◆ What this task involves ◆
In the entries that follow, the lines from the one with "Select the толченый чеснок ingredient" through the one with "Given: Select the Storage inventory icon" are the ones to write out, exactly and with both ends included. Nothing else should appear.

[Saved entries]
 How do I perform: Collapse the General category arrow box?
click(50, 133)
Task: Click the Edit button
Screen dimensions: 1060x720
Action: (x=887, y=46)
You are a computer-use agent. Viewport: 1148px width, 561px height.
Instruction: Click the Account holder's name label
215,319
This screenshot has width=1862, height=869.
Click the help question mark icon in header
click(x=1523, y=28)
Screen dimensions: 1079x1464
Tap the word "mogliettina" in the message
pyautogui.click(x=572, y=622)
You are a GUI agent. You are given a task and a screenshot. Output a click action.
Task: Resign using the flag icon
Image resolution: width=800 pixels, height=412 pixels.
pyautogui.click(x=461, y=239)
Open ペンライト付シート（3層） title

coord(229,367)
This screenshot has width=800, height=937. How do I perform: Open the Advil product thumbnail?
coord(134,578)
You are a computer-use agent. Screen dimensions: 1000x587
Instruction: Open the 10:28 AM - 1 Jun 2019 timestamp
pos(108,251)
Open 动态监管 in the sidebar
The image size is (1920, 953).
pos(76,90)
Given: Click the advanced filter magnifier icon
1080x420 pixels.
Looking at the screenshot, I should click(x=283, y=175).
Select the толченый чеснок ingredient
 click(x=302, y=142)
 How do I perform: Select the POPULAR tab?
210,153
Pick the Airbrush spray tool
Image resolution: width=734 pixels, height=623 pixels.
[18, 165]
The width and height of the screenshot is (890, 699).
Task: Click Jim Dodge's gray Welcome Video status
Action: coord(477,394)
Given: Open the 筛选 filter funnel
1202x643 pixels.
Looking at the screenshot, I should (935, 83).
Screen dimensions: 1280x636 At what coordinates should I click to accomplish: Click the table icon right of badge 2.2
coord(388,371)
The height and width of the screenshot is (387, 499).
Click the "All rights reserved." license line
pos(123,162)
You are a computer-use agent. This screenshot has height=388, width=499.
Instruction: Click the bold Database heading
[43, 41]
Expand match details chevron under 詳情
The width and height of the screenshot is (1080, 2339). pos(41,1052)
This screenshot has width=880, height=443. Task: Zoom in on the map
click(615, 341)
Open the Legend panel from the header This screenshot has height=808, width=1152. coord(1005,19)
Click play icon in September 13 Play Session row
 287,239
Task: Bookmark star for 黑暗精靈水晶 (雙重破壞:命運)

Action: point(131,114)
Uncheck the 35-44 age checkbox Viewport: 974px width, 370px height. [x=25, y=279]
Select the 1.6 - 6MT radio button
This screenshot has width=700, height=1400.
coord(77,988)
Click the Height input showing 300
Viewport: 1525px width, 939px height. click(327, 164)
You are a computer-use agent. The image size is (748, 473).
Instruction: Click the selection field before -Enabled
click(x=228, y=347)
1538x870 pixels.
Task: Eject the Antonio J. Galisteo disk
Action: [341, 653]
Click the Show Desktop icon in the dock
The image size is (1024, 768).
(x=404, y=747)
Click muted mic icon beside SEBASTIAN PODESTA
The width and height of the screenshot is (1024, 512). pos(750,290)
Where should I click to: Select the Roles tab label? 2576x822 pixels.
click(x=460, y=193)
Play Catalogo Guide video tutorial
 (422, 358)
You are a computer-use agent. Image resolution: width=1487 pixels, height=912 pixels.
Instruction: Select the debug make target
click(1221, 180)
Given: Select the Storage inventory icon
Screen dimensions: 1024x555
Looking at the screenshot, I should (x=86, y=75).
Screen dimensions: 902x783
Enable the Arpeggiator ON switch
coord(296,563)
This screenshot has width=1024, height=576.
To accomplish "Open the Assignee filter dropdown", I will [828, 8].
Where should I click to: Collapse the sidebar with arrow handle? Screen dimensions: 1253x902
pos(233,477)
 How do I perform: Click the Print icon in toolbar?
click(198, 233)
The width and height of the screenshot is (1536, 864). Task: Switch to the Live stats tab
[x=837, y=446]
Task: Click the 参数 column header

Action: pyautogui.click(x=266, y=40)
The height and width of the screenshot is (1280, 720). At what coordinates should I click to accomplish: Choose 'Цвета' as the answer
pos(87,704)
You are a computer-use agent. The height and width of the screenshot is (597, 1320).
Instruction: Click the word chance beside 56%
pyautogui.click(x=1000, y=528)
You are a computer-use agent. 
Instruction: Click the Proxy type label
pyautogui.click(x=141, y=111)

◆ Response to this exercise ◆
Select the толченый чеснок ingredient
 click(x=302, y=142)
 How do I perform: Select the POPULAR tab?
210,153
Pick the Airbrush spray tool
Image resolution: width=734 pixels, height=623 pixels.
[18, 165]
The width and height of the screenshot is (890, 699).
Task: Click Jim Dodge's gray Welcome Video status
Action: coord(477,394)
Given: Open the 筛选 filter funnel
1202x643 pixels.
Looking at the screenshot, I should (935, 83).
Screen dimensions: 1280x636 At what coordinates should I click to accomplish: Click the table icon right of badge 2.2
coord(388,371)
The height and width of the screenshot is (387, 499).
Click the "All rights reserved." license line
pos(123,162)
You are a computer-use agent. This screenshot has height=388, width=499.
Instruction: Click the bold Database heading
[43, 41]
Expand match details chevron under 詳情
The width and height of the screenshot is (1080, 2339). pos(41,1052)
This screenshot has width=880, height=443. Task: Zoom in on the map
click(615, 341)
Open the Legend panel from the header This screenshot has height=808, width=1152. coord(1005,19)
Click play icon in September 13 Play Session row
 287,239
Task: Bookmark star for 黑暗精靈水晶 (雙重破壞:命運)

Action: point(131,114)
Uncheck the 35-44 age checkbox Viewport: 974px width, 370px height. [x=25, y=279]
Select the 1.6 - 6MT radio button
This screenshot has width=700, height=1400.
coord(77,988)
Click the Height input showing 300
Viewport: 1525px width, 939px height. click(327, 164)
You are a computer-use agent. The image size is (748, 473).
Instruction: Click the selection field before -Enabled
click(x=228, y=347)
1538x870 pixels.
Task: Eject the Antonio J. Galisteo disk
Action: [341, 653]
Click the Show Desktop icon in the dock
The image size is (1024, 768).
(x=404, y=747)
Click muted mic icon beside SEBASTIAN PODESTA
The width and height of the screenshot is (1024, 512). pos(750,290)
Where should I click to: Select the Roles tab label? 2576x822 pixels.
click(x=460, y=193)
Play Catalogo Guide video tutorial
 (422, 358)
You are a computer-use agent. Image resolution: width=1487 pixels, height=912 pixels.
Instruction: Select the debug make target
click(1221, 180)
Given: Select the Storage inventory icon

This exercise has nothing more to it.